Fantastische Kunst aus Wien, das assoziiert sofort mythische Themen und Traumwelten, erotische Fantasien, psychische Abgründe und Endzeitvisionen, kurz das, was Johann Muschik in Anlehnung an Franz Rohs Begriffsfindung vom „magischen Realismus“ in den 1950er-Jahren als „Fantastischen Realismus“ bezeichnet hat, eine Strömung, der er als Kunstkritiker maßgeblich mit zum Durchbruch verholfen hat. Gemeint ist die sogenannte „Wiener Schule“ mit Arik Brauer, Ernst Fuchs, Rudolf Hausner, Wolfgang Hutter und Anton Lehmden als ihren Begründern und herausragenden Repräsentanten, jene Kunstströmung der Nachkriegszeit in Österreich, deren kunstgeschichtliche Wahrnehmung als bedeutendster Beitrag zur internationalen Moderne erst gegen Ende des Jahrhunderts, das ein ganzes Jahrtausend beschloss, von „Wien um 1900“, diesem glänzenden Gewebe aus Gegensätzen in allen Bereichen, übertrumpft, ja verdrängt worden ist.
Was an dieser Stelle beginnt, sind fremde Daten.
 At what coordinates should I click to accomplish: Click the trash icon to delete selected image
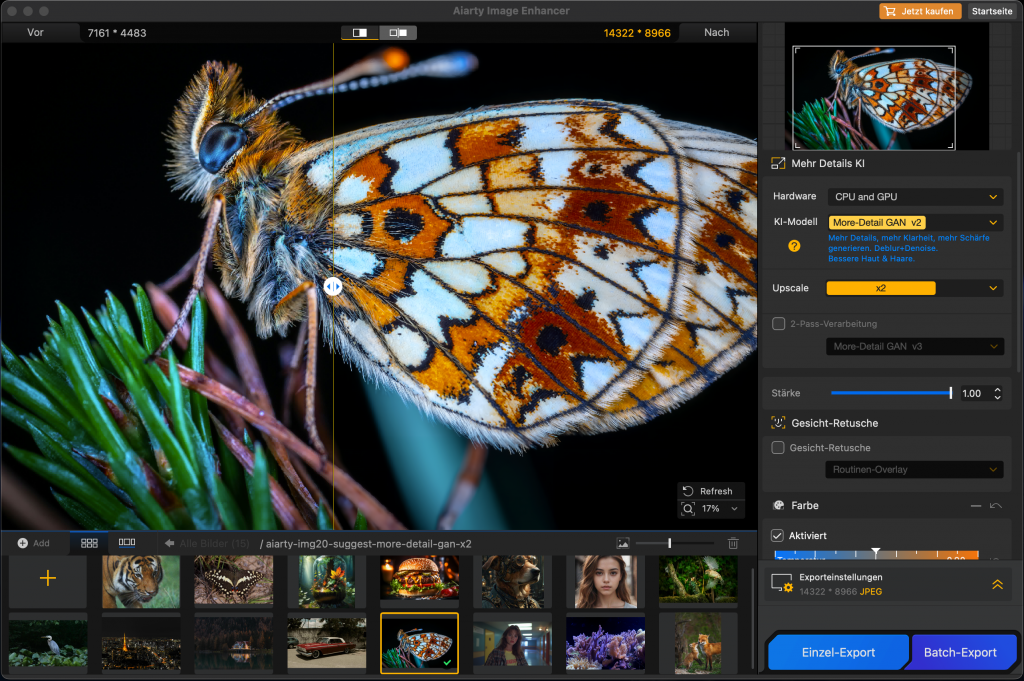[733, 542]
Dabei gibt es vielfältige offene wie verdeckte Verbindungslinien zwischen diesen beiden Hochphasen der Kunst, die bis in die Gegenwart reichen und scheinbar kaum an Faszination und Wirkungskraft verloren haben. So entstand die Idee, fantastische Kunst aus Wien in ihrer Entwicklung über ein ganzes Jahrhundert zu betrachten, beginnend mit der Zeit um 1900, dem offiziellen Erscheinungsjahr der Traumdeutung von Sigmund Freud, der Grundlegung seiner Psychoanalyse, mit der sich schließlich ein ganzes Welt- und Menschenbild auf das Nachhaltigste verändern sollte.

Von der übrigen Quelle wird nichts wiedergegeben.